Go through the records below and report each line with "computer" in it.

RECORDED DATA section start

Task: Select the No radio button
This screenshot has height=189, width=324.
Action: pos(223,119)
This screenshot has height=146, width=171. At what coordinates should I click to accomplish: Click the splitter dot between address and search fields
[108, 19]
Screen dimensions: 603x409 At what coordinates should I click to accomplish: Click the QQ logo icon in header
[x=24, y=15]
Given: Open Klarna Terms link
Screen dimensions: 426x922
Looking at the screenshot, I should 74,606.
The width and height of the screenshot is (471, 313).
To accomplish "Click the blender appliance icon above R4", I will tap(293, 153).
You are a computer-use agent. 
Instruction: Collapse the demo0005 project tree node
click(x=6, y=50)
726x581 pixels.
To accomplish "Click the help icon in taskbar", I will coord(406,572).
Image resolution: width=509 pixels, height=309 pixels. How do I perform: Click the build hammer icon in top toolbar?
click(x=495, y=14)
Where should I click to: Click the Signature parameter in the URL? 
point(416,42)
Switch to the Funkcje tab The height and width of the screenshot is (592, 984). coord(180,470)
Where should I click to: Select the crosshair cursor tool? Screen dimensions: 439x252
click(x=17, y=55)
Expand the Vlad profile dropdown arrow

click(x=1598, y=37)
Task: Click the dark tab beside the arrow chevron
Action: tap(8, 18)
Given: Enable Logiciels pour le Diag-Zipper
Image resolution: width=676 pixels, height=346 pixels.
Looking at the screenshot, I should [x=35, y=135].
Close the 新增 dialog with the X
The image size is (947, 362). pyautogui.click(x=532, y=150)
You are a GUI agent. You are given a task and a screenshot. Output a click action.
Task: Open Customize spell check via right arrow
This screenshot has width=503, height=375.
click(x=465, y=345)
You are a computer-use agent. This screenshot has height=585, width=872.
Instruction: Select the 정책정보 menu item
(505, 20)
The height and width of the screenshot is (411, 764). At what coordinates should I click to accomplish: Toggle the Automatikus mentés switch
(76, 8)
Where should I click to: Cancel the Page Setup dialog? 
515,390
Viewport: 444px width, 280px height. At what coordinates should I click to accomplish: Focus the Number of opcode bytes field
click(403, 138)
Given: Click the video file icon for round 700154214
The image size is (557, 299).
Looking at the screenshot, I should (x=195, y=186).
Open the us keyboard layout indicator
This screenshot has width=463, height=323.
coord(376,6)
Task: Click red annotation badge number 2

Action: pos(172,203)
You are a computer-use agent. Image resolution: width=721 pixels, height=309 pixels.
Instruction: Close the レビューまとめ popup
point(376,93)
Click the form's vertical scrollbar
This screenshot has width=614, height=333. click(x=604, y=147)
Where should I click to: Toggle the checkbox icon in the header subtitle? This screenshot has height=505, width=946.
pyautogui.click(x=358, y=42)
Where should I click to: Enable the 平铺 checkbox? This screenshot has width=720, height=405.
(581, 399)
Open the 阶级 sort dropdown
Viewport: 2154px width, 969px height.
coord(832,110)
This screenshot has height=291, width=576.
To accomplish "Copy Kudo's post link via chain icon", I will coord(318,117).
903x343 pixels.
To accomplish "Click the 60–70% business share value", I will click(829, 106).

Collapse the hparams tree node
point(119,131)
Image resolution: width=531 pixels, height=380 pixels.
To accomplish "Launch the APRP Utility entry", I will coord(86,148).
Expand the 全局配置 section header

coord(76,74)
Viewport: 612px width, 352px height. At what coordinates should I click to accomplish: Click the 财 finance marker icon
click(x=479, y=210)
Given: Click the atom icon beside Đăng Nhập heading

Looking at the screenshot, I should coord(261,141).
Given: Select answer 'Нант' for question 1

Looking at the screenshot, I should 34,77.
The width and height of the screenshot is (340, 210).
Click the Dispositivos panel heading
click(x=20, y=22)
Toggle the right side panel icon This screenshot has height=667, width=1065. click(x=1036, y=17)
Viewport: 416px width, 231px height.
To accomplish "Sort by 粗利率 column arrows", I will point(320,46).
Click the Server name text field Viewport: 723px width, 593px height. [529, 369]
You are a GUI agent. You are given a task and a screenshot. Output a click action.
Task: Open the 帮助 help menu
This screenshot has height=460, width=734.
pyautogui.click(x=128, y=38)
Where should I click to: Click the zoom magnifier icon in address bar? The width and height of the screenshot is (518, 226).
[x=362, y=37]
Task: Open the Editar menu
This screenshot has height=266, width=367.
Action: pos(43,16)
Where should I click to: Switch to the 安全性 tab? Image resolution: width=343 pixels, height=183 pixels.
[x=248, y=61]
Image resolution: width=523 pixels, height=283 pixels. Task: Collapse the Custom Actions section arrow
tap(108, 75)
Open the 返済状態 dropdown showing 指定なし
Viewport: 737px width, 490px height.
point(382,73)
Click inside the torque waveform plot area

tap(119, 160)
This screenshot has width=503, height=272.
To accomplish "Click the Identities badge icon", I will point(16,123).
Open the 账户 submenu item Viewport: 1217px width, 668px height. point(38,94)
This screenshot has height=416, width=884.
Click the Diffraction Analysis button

RECORDED DATA section end

RESULT BELOW >>
You are a computer-use agent. 
You are a computer-use agent. This screenshot has height=585, width=872.
You are a computer-use agent. Image resolution: width=721 pixels, height=309 pixels.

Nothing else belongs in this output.